- Stored items:

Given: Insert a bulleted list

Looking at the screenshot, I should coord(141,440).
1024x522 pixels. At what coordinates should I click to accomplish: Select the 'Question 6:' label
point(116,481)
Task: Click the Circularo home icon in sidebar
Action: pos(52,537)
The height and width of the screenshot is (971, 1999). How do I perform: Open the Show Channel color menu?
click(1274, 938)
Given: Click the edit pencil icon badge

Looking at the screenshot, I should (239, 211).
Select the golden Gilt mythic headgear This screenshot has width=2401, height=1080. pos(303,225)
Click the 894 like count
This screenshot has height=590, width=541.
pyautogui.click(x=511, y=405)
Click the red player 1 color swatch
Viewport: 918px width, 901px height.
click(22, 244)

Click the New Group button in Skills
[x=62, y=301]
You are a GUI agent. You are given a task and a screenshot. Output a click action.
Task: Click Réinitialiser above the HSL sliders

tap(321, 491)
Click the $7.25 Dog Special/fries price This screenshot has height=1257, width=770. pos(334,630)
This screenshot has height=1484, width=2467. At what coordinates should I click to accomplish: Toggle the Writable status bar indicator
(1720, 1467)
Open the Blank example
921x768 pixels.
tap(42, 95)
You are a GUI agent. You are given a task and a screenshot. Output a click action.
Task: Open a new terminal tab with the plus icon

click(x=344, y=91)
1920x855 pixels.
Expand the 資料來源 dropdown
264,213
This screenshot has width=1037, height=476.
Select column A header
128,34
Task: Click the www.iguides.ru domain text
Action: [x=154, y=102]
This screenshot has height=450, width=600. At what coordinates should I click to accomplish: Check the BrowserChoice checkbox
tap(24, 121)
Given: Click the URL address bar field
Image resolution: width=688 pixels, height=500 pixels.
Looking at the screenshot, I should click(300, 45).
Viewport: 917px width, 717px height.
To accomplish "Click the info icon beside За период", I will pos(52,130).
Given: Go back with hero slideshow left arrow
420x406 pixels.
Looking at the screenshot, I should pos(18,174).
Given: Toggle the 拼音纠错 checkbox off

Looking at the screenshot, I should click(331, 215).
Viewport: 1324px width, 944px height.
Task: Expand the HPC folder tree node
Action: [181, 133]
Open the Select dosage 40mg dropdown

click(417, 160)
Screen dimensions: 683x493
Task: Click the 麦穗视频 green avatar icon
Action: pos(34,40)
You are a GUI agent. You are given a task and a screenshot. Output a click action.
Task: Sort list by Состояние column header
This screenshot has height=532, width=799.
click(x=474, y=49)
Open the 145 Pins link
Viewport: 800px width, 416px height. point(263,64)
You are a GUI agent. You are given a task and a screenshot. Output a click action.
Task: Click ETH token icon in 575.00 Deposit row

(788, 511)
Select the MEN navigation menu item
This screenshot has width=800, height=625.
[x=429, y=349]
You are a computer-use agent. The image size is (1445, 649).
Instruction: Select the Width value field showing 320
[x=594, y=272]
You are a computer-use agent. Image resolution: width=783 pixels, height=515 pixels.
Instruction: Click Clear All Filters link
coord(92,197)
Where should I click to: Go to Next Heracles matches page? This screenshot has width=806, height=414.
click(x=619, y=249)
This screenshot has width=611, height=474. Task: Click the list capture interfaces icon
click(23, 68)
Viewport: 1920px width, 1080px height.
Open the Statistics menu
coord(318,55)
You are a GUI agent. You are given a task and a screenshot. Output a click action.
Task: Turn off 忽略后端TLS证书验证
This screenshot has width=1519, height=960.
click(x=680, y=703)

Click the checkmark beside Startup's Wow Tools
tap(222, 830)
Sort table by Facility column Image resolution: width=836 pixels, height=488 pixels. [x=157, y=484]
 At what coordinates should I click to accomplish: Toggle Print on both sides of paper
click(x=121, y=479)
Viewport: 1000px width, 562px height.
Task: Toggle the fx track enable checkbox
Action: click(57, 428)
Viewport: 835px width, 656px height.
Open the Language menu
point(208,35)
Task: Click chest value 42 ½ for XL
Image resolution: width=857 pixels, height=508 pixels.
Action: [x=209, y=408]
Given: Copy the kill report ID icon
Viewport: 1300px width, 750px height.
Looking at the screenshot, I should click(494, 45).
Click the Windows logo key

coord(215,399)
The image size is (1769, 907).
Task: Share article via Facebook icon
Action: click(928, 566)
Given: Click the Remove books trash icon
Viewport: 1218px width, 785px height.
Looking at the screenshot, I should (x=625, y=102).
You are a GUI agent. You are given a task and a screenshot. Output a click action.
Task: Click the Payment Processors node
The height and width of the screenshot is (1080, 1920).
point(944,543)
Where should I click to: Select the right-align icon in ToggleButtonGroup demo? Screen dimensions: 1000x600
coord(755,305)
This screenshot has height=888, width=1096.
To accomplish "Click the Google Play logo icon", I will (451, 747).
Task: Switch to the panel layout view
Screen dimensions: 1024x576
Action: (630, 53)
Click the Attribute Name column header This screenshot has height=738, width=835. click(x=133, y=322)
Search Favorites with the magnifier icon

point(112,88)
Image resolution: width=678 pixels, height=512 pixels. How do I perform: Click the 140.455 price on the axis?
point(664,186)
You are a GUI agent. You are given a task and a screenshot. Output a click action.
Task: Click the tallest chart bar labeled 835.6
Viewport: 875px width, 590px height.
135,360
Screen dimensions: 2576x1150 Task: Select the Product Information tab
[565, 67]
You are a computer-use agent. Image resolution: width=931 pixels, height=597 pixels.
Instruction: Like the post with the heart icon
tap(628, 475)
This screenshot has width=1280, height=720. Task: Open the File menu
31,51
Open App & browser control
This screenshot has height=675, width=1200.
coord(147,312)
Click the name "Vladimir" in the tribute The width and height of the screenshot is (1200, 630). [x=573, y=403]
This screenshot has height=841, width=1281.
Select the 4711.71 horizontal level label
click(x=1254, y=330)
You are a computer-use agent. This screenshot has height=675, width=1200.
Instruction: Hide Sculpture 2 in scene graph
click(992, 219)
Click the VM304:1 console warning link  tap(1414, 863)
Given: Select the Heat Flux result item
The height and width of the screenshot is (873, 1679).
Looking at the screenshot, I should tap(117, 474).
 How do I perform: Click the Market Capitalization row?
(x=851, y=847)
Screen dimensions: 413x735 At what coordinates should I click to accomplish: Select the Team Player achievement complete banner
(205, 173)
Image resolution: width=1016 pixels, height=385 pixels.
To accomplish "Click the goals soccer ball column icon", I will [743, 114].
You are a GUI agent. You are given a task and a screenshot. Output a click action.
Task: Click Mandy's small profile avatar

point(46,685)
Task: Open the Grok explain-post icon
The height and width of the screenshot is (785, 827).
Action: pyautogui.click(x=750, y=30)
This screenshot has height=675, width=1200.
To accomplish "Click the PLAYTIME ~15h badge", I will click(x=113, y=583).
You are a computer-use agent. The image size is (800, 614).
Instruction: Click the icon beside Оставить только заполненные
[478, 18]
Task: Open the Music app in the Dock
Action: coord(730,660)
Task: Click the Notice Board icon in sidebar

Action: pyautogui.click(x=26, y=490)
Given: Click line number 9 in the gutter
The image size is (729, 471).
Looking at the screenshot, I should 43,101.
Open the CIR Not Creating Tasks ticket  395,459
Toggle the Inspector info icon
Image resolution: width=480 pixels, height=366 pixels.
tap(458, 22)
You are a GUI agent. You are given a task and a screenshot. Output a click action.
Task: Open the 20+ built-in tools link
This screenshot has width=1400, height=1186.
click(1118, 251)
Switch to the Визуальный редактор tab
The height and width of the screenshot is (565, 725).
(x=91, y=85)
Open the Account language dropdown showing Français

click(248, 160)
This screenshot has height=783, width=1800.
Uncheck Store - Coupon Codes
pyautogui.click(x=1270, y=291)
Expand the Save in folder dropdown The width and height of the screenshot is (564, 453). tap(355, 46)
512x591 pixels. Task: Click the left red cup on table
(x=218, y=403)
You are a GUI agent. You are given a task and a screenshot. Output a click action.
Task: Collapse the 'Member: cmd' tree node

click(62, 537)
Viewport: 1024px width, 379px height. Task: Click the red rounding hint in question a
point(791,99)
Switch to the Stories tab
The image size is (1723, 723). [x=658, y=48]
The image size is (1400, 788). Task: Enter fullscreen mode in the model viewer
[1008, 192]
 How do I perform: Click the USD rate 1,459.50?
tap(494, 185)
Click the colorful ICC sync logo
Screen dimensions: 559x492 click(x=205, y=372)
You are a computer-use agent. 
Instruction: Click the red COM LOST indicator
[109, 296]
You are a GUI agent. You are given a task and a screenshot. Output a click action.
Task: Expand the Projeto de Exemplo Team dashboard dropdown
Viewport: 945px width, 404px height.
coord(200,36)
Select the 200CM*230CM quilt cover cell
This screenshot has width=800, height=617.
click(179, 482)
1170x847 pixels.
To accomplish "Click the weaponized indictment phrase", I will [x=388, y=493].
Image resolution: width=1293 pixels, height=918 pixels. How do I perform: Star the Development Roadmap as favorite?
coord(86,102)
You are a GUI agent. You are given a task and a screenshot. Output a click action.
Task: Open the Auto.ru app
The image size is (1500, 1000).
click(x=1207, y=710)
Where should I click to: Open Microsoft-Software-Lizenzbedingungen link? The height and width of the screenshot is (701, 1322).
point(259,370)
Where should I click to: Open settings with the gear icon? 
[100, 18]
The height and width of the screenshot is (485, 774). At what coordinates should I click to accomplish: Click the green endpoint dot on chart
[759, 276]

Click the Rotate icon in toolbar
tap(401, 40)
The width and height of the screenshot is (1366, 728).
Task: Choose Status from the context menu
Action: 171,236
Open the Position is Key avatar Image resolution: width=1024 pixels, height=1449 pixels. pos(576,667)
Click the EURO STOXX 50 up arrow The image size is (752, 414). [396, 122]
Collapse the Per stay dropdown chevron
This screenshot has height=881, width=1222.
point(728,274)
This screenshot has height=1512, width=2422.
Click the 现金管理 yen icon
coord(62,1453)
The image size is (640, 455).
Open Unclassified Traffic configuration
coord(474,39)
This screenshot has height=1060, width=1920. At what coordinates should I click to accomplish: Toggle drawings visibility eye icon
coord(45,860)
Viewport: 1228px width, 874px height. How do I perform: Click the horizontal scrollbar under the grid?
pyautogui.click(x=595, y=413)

- TRY IT: Beginning with the line that contains "Open the Position" and ending with the last line of the data above, return those lines exactly and nothing else.

- ANSWER SECTION:
Open the Position is Key avatar Image resolution: width=1024 pixels, height=1449 pixels. pos(576,667)
Click the EURO STOXX 50 up arrow The image size is (752, 414). [396, 122]
Collapse the Per stay dropdown chevron
This screenshot has height=881, width=1222.
point(728,274)
This screenshot has height=1512, width=2422.
Click the 现金管理 yen icon
coord(62,1453)
The image size is (640, 455).
Open Unclassified Traffic configuration
coord(474,39)
This screenshot has height=1060, width=1920. At what coordinates should I click to accomplish: Toggle drawings visibility eye icon
coord(45,860)
Viewport: 1228px width, 874px height. How do I perform: Click the horizontal scrollbar under the grid?
pyautogui.click(x=595, y=413)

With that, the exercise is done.